### Your objective
Starting at the line that contains "Instruction: Expand the", write out every line through the last one in the records below, word for word. Leave out any pictures.

### Supplied records
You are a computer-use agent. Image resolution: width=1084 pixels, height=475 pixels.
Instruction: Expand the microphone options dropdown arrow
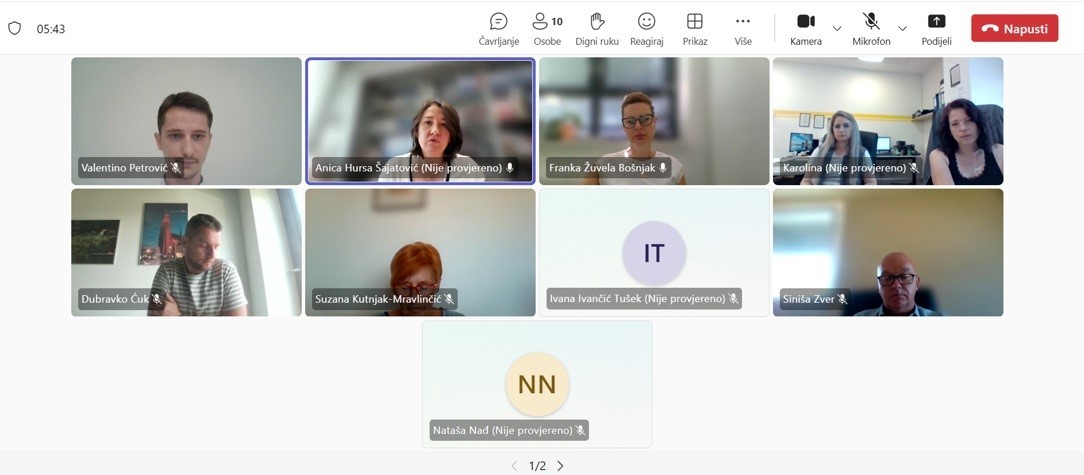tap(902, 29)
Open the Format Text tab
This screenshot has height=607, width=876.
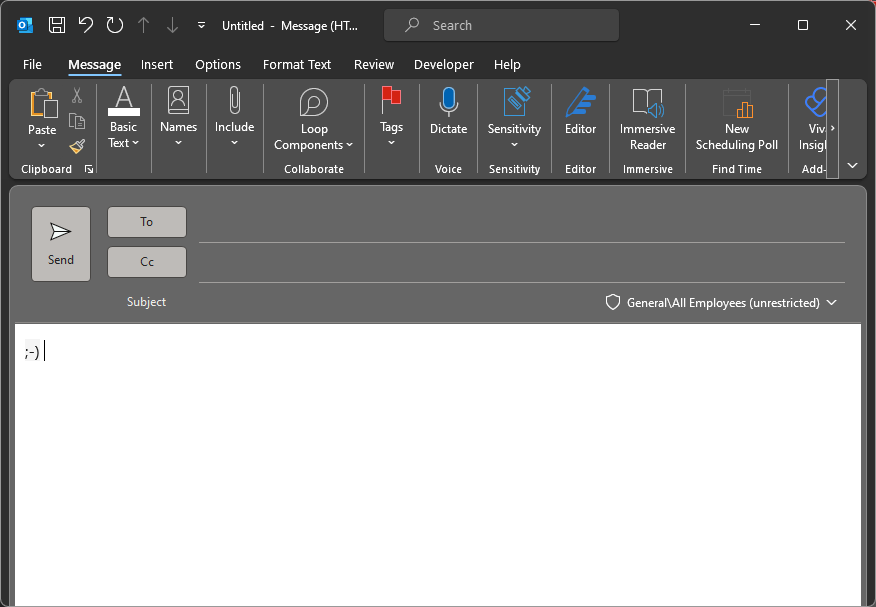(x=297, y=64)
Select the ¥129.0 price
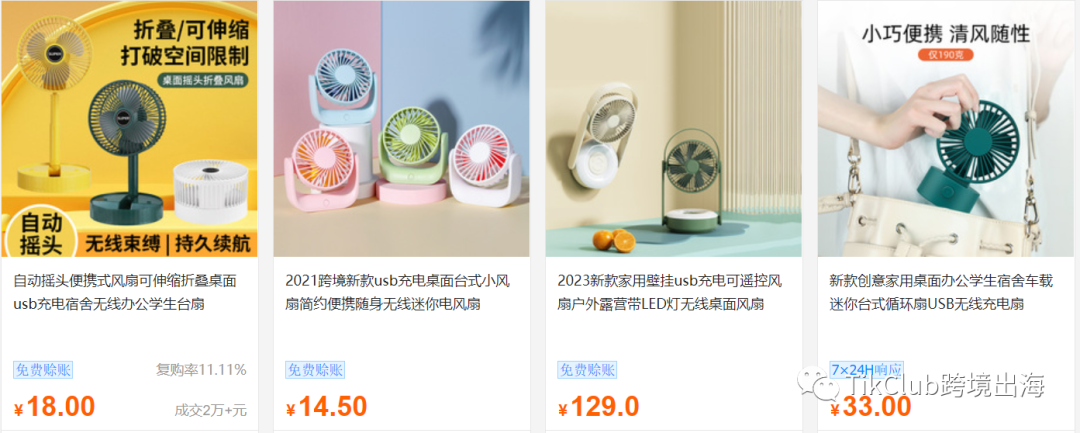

### Result of the task
Instruction: Expand the microphone options dropdown arrow
tap(902, 29)
Open the Format Text tab
This screenshot has height=607, width=876.
(x=297, y=64)
Select the ¥129.0 price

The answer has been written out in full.